June 12, 1986|ROBERT E. DALLOS | Times Staff Writer

NEW YORK — Union Pacific said Wednesday that it has undertaken a "major restructuring" of the railroad and energy company that will include an extraordinary second-quarter charge of $1.7 billion and result in a loss for the year.

In the announcement, William S. Cook, the company's chairman, president and chief executive, said Union Pacific also plans to repurchase $750 million worth of its common shares, or as many as 15 million shares. The company, which has already repurchased 8.5 million shares for $450 million, has 107.3 million shares outstanding.

Cook said the actions should increase rates of return, cash flow and earnings. When fully implemented over a three-year period, he said, the restructuring should reduce annual expenses by $150 million to $200 million after taxes. The firm's debt-to-equity ratio is expected to remain at or below 30% throughout the program, he said, enabling it to "pursue other significant opportunities that may arise."

Railroad analysts agreed that the writeoff, though very large, will significantly boost Union Pacific's earnings in years to come because it will result in "eliminating some deadwood" and the acquisition of "more productive" railroad equipment. The acquisition of the shares will help boost per-share earnings by between 8% and 10% in the next two years, they added.

+--

• _Exercise instructions_:
1. Check each statement against the Union Pacific article and answer yes or no, quoting the words that decide it. (a) The extraordinary charge falls in the second quarter and totals $1.7 billion. (b) Union Pacific has 150 million shares outstanding. (c) The company expects its debt-to-equity ratio to stay at or below 30% during the program.
2. According to the Union Pacific article, by how much should the fully implemented restructuring cut annual expenses after taxes?
3. Copy the passage of the Union Pacific article between "Railroad analysts agreed" and "years, they added.", inclusive.

• _Recorded data_:
+--

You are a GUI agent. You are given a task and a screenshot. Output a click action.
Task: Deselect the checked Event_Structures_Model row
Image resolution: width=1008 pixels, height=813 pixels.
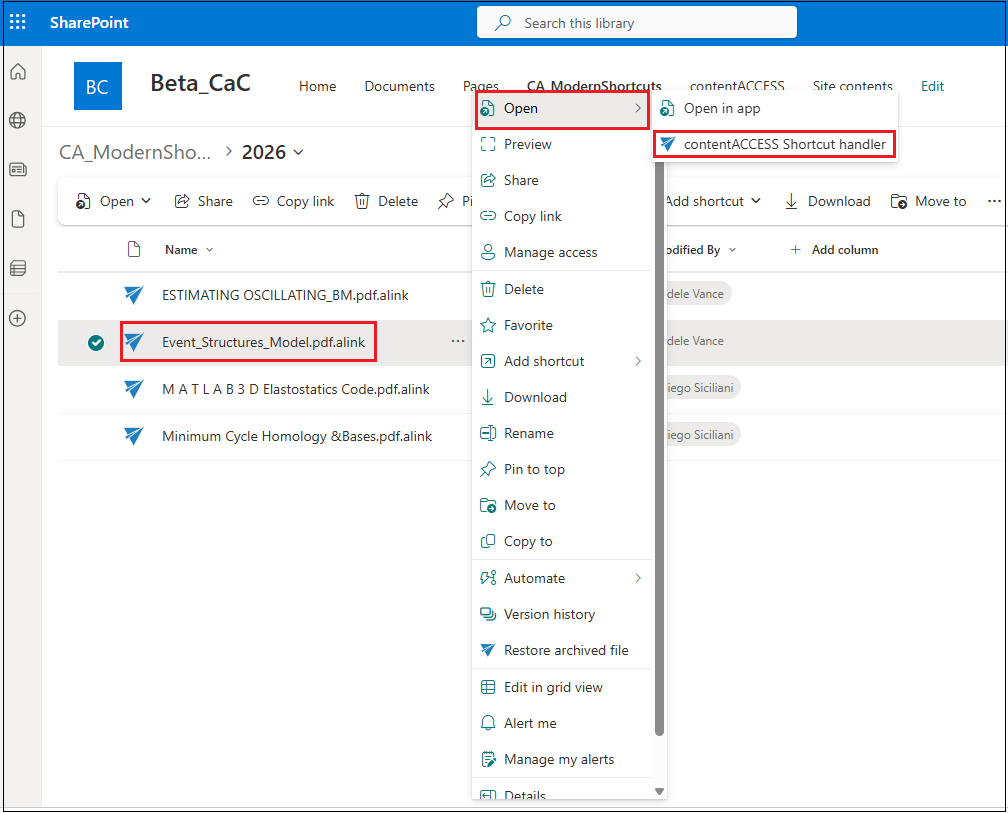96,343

+--

• _Answers given_:
1.
(a) Yes: "an extraordinary second-quarter charge of $1.7 billion"
(b) No: "has 107.3 million shares outstanding"
(c) Yes: "The firm's debt-to-equity ratio is expected to remain at or below 30% throughout the program"

2. By $150 million to $200 million a year after taxes.

3.
Railroad analysts agreed that the writeoff, though very large, will significantly boost Union Pacific's earnings in years to come because it will result in "eliminating some deadwood" and the acquisition of "more productive" railroad equipment. The acquisition of the shares will help boost per-share earnings by between 8% and 10% in the next two years, they added.